Infect Immun. 2016 Apr 22;84(5):1603-1614. doi: 10.1128/IAI.01470-15. Print 2016 May.
杜氏利什曼原虫脂磷酸聚糖通过损害突触结合蛋白V的募集,将泡状质子ATP酶排除在吞噬体之外。
PLoS Pathog. 2009 Oct;5(10):e1000628. doi: 10.1371/journal.ppat.1000628. Epub 2009 Oct 16.
4
Imaging Leishmania development in their host cells.观察利什曼原虫在其宿主细胞中的发育情况。
Trends Parasitol. 2009 Oct;25(10):464-73. doi: 10.1016/j.pt.2009.07.006. Epub 2009 Sep 4.
5
A novel role for Stat1 in phagosome acidification and natural host resistance to intracellular infection by Leishmania major.信号转导和转录激活因子1(Stat1)在吞噬体酸化及宿主对硕大利什曼原虫细胞内感染的天然抗性中的新作用。
PLoS Pathog. 2009 Apr;5(4):e1000381. doi: 10.1371/journal.ppat.1000381. Epub 2009 Apr 17.
6
Demonstration of genetic exchange during cyclical development of Leishmania in the sand fly vector.利什曼原虫在白蛉媒介中周期性发育过程中的基因交换证明。
Science. 2009 Apr 10;324(5924):265-8. doi: 10.1126/science.1169464.
7
Membrane fusion: grappling with SNARE and SM proteins.膜融合:与SNARE蛋白和SM蛋白作斗争。

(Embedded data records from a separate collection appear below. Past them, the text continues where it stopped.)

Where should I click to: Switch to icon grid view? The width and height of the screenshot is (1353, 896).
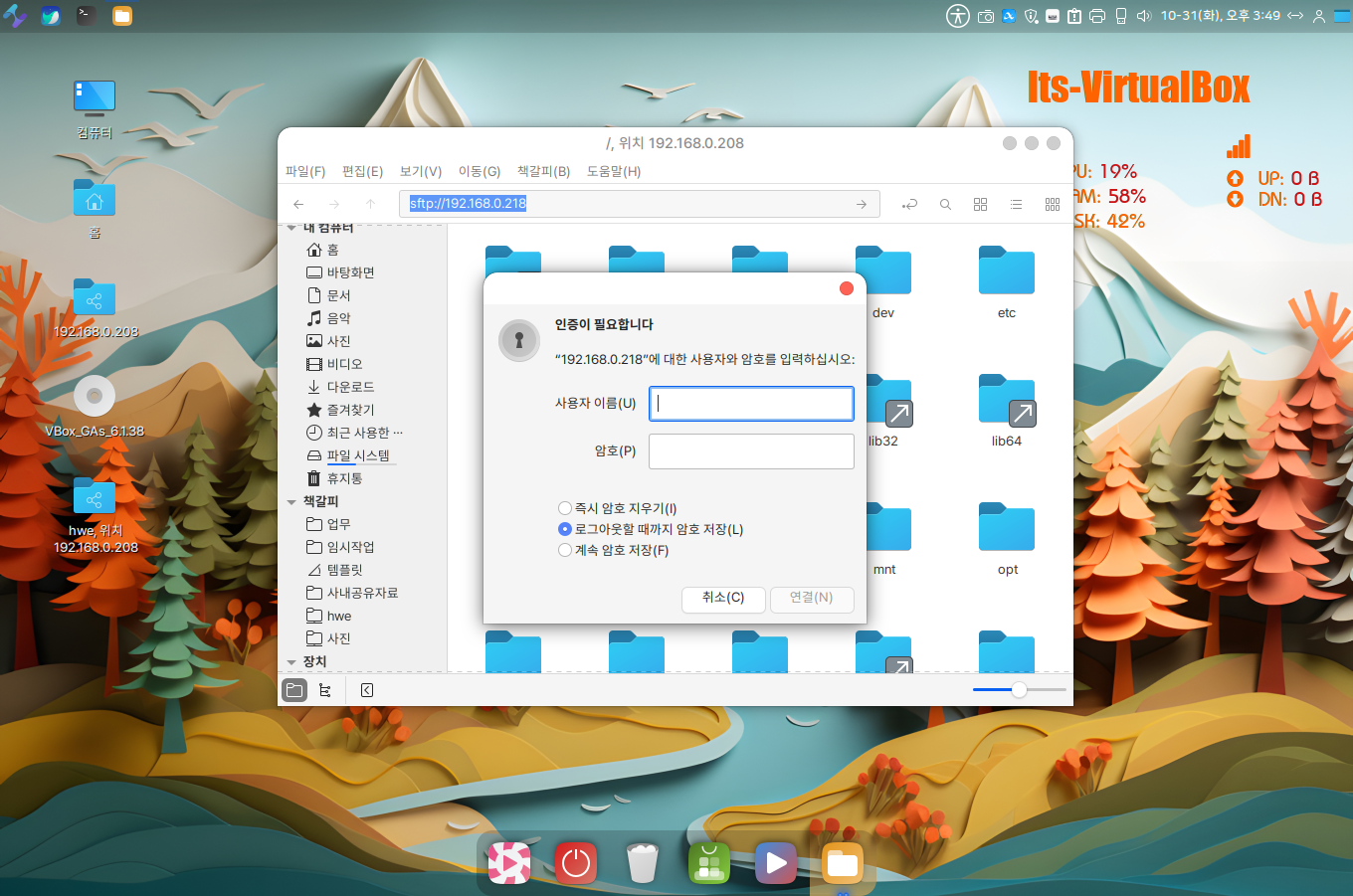pos(980,204)
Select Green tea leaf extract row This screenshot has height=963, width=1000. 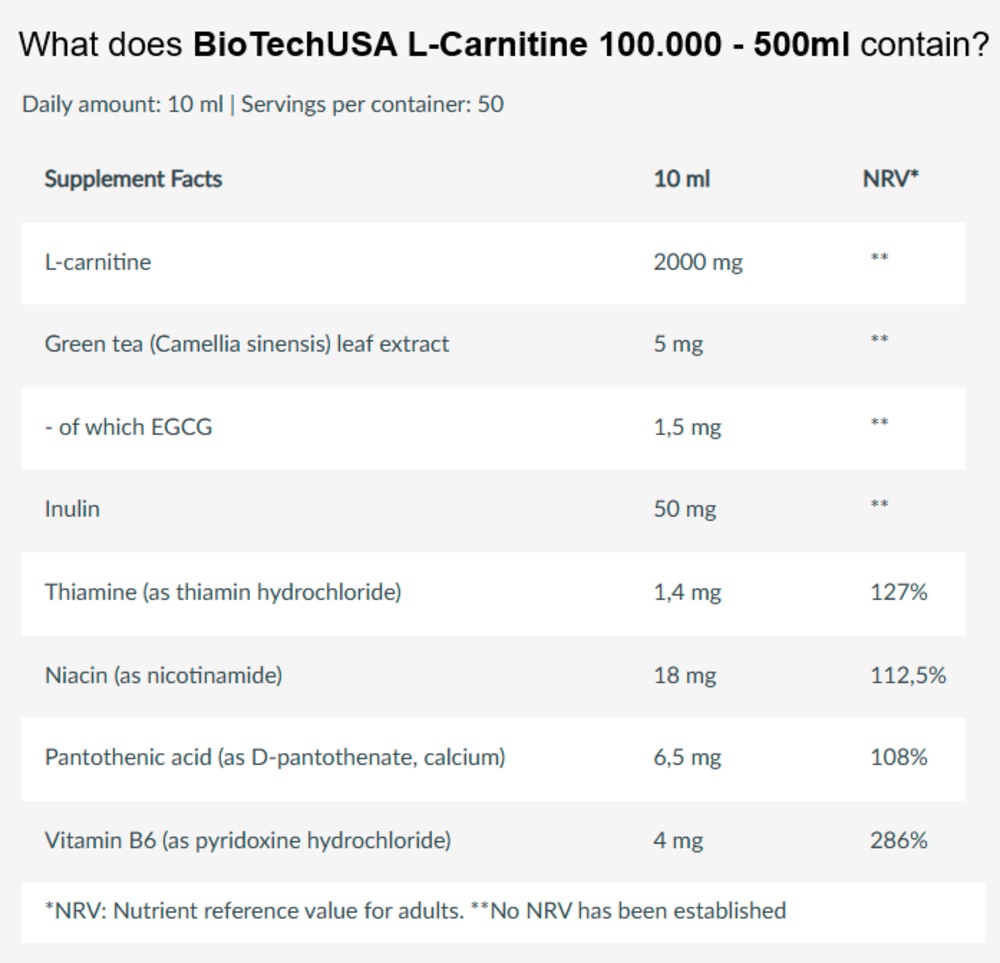[x=494, y=345]
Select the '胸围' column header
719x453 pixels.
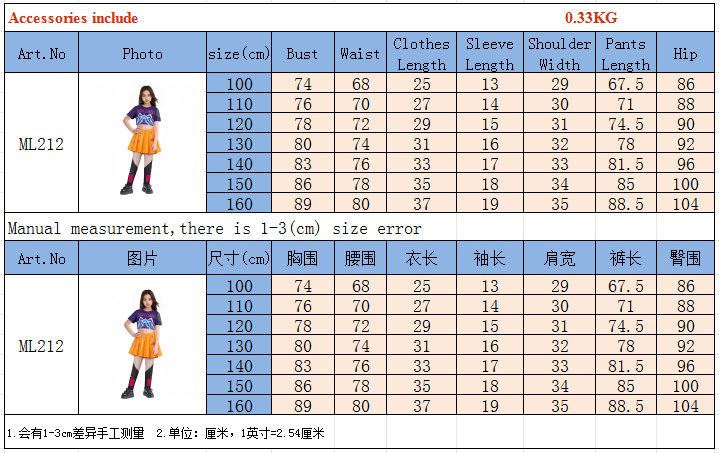(x=302, y=259)
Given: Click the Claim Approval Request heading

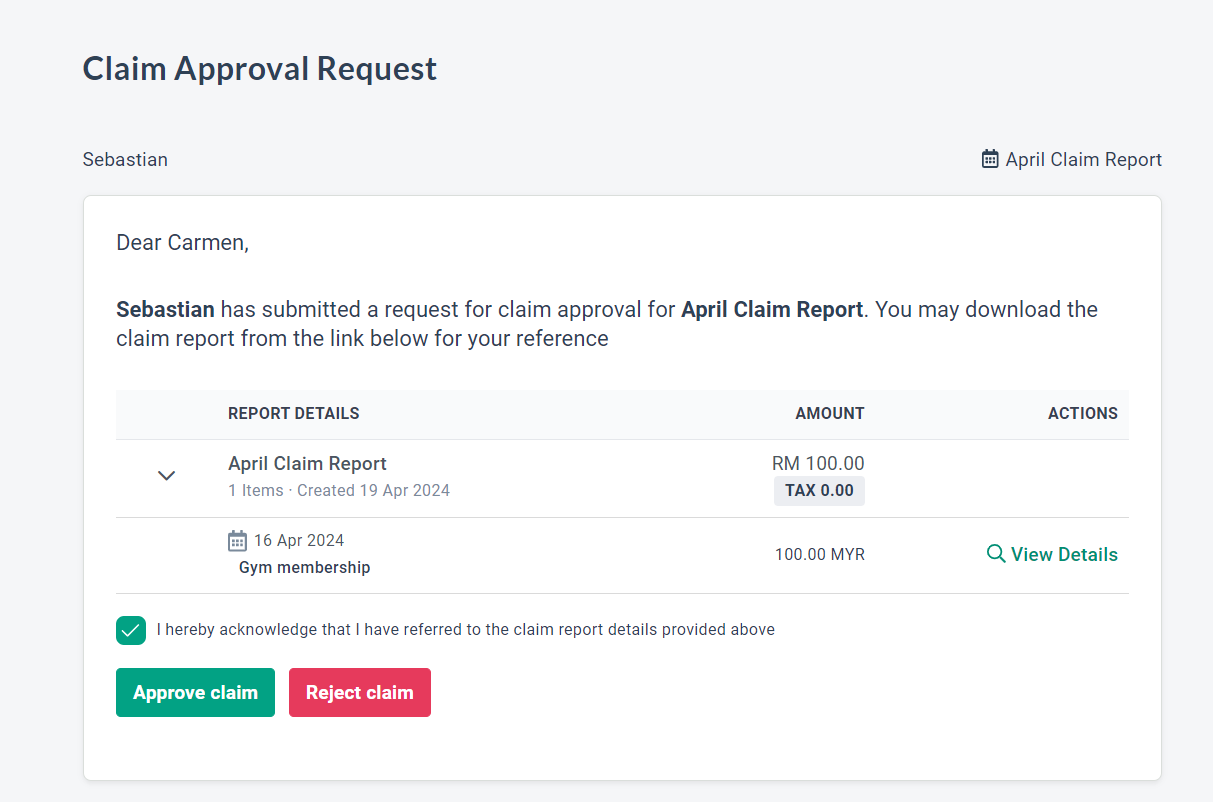Looking at the screenshot, I should (x=259, y=69).
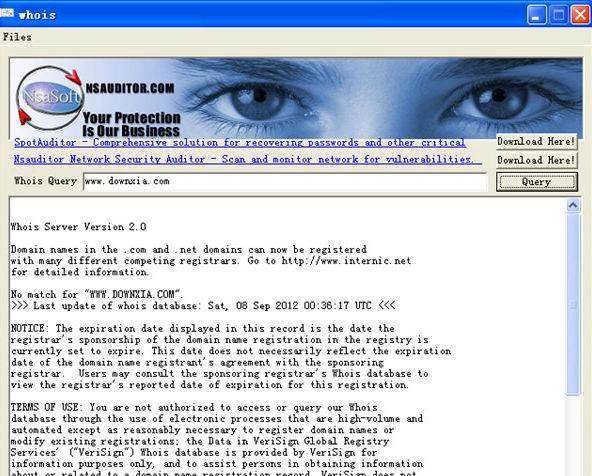Click Download Here beside the Nsauditor link
This screenshot has width=592, height=476.
536,160
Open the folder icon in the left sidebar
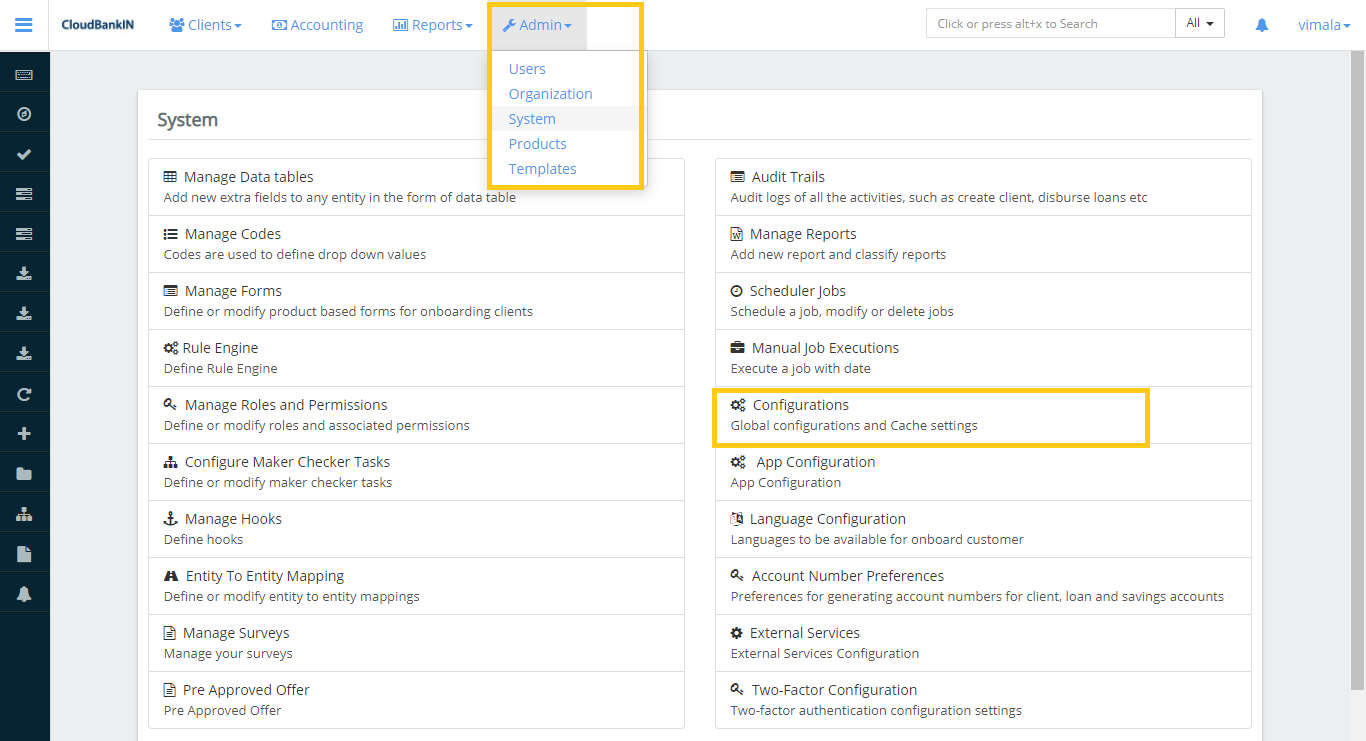 click(24, 471)
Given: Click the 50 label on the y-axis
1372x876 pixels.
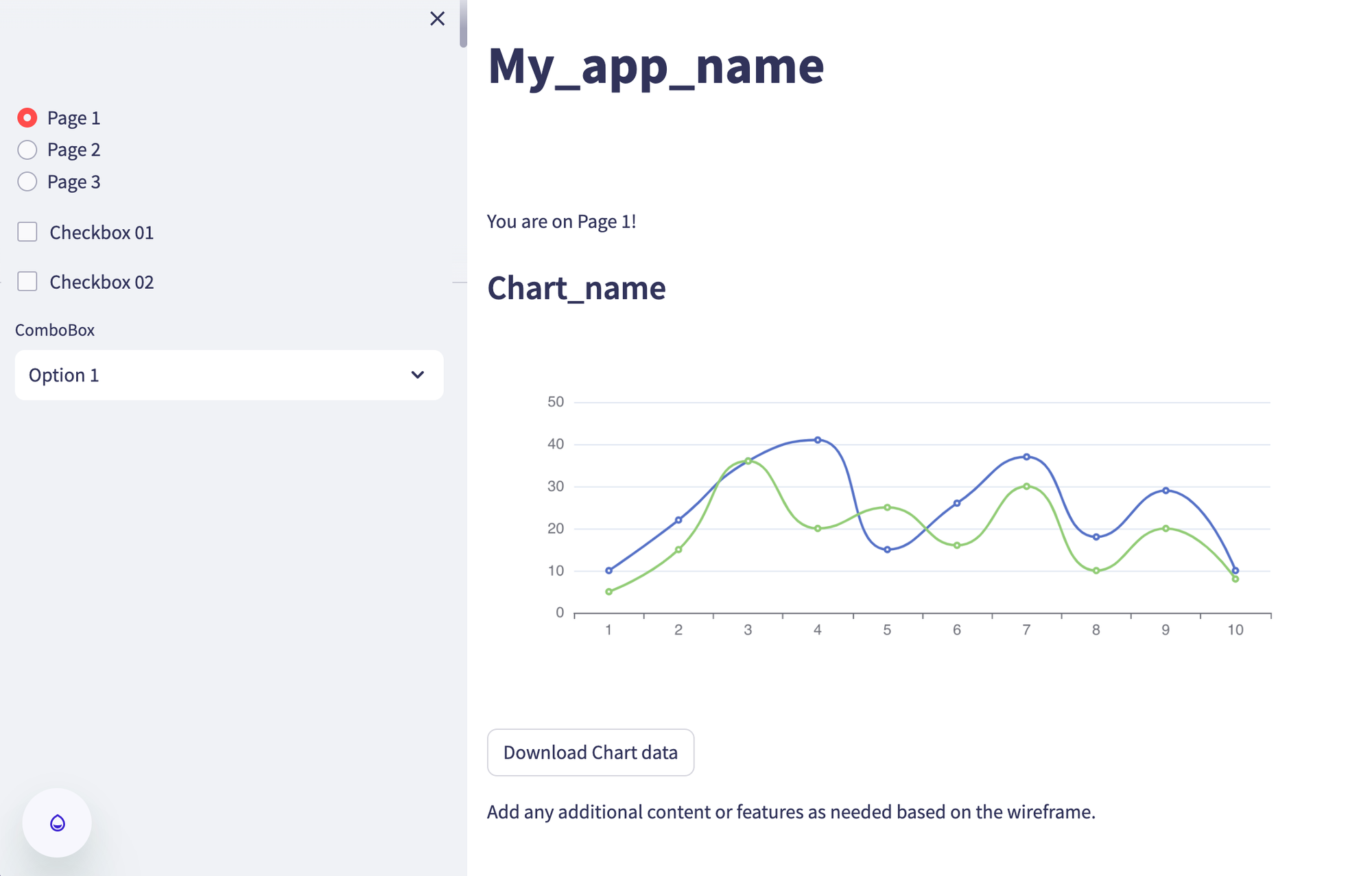Looking at the screenshot, I should [x=555, y=401].
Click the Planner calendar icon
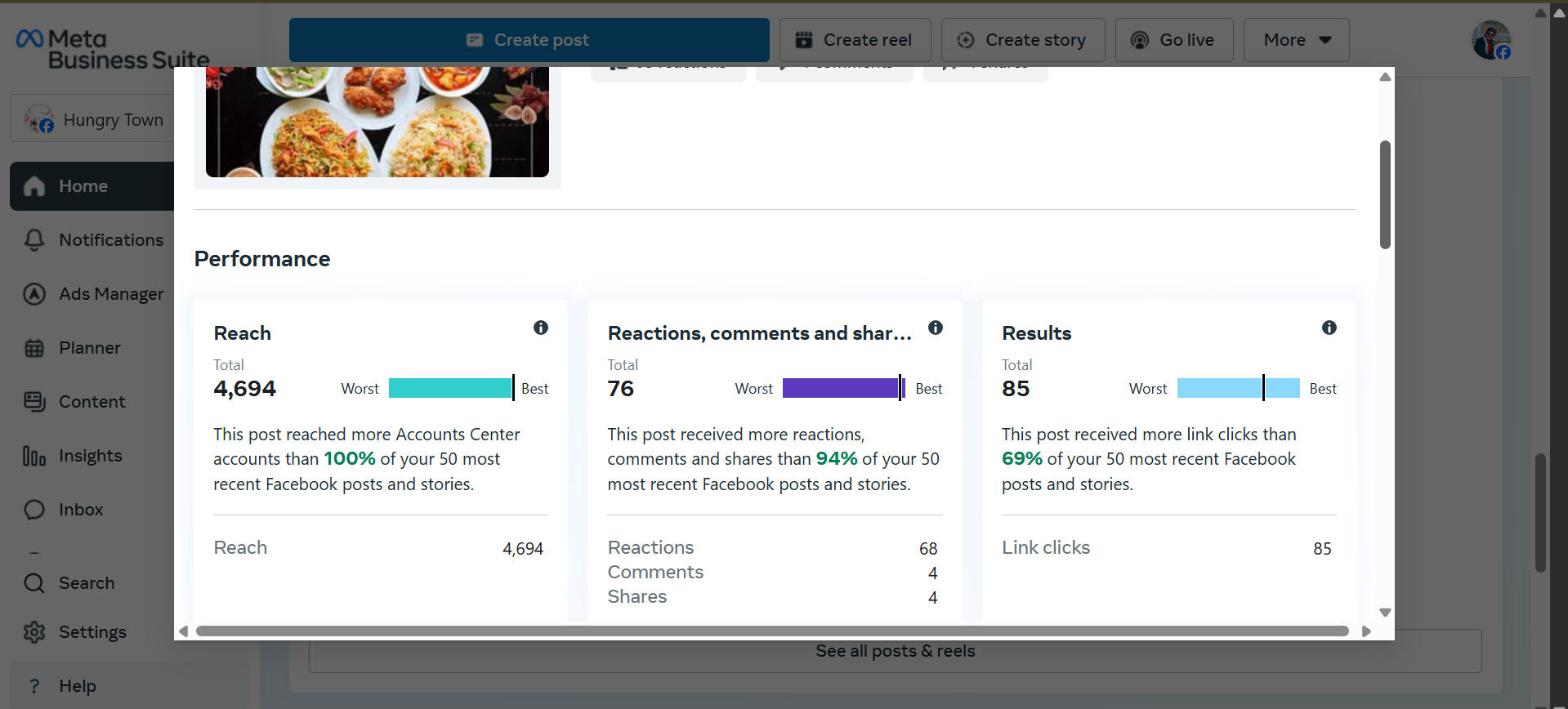This screenshot has width=1568, height=709. [34, 348]
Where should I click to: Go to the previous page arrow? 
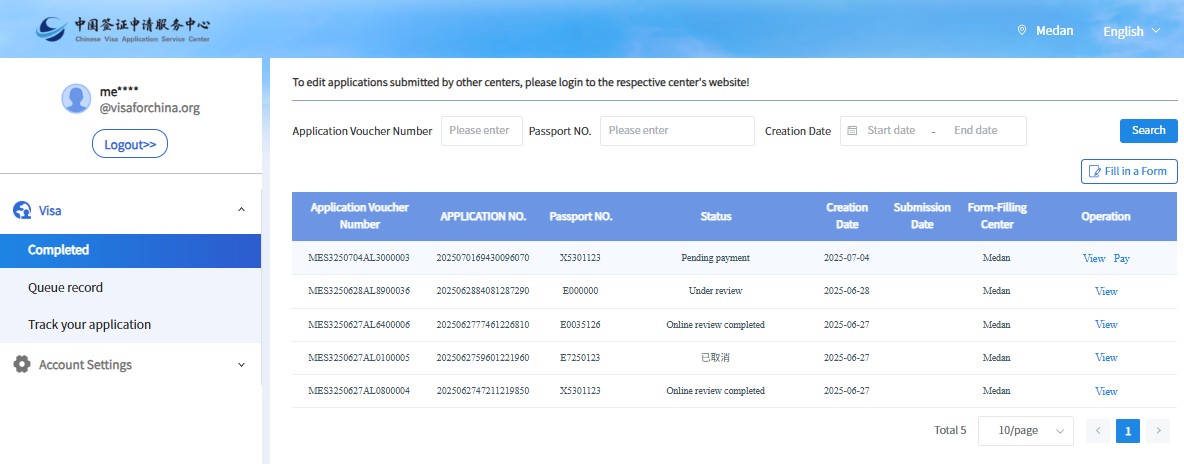[x=1098, y=431]
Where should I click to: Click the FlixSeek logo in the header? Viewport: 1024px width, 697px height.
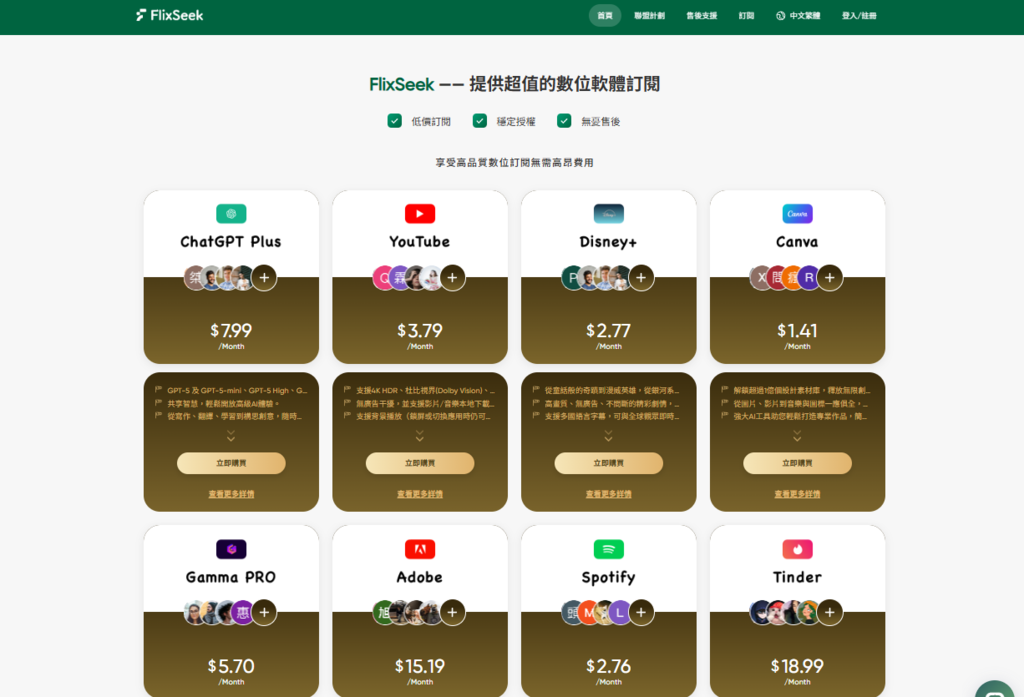[168, 15]
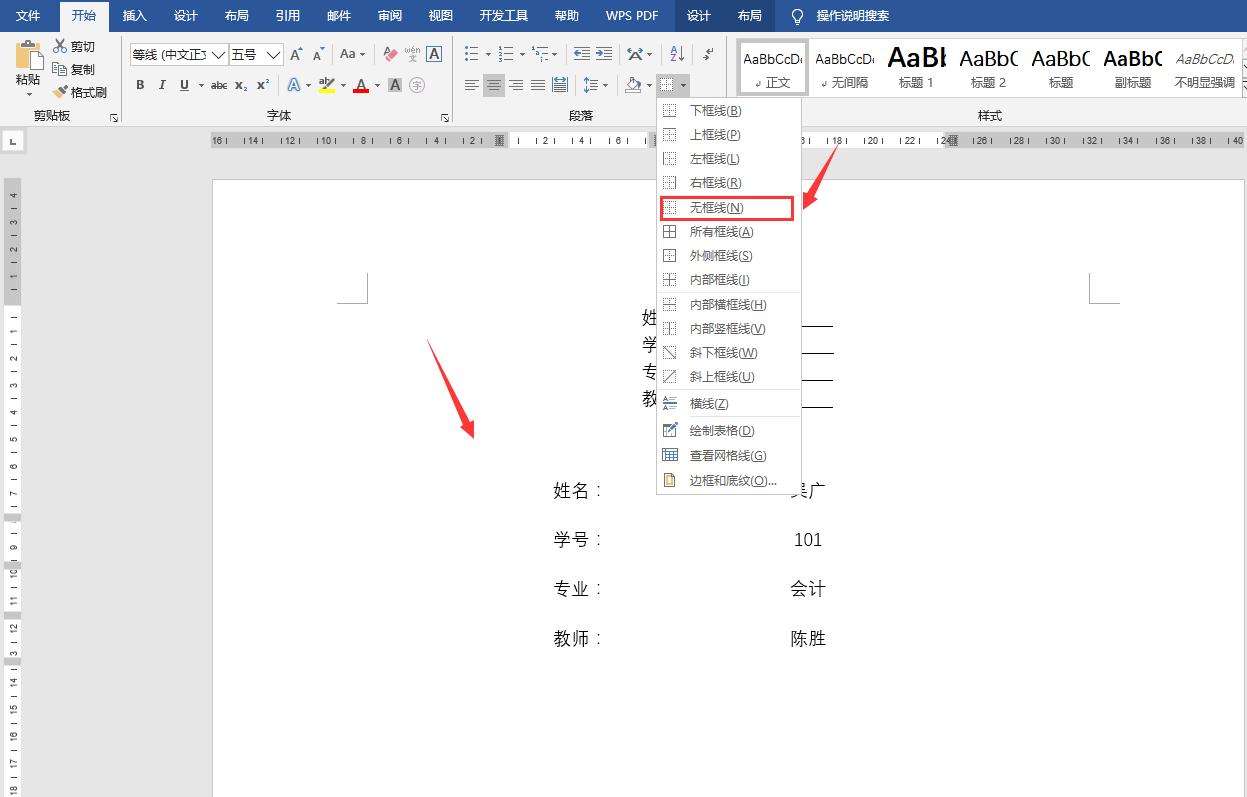Open the 操作说明搜索 search box
Image resolution: width=1247 pixels, height=797 pixels.
[853, 16]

Science. 2009 Jan 23;323(5913):474-7. doi: 10.1126/science.1161748.
8
Real-time imaging of Leishmania mexicana-infected early phagosomes: a study using primary macrophages generated from green fluorescent protein-Rab5 transgenic mice.墨西哥利什曼原虫感染早期吞噬体的实时成像:一项使用绿色荧光蛋白-Rab5转基因小鼠产生的原代巨噬细胞的研究。
FASEB J. 2009 Feb;23(2):483-91. doi: 10.1096/fj.08-108712. Epub 2008 Oct 16.
9
Leishmania (L.) amazonensis: fusion between parasitophorous vacuoles in infected bone-marrow derived mouse macrophages.亚马逊利什曼原虫:感染的骨髓来源小鼠巨噬细胞中吞噬泡之间的融合
Exp Parasitol. 2008 May;119(1):15-23. doi: 10.1016/j.exppara.2007.12.013. Epub 2008 Jan 1.
10
[Role of the parasitophorous vacuole of murine macrophages infected with Leishmania amazonensis in molecule acquisition].[感染亚马逊利什曼原虫的小鼠巨噬细胞的寄生泡在分子摄取中的作用]
Biomedica. 2006 Oct;26 Suppl 1:26-37.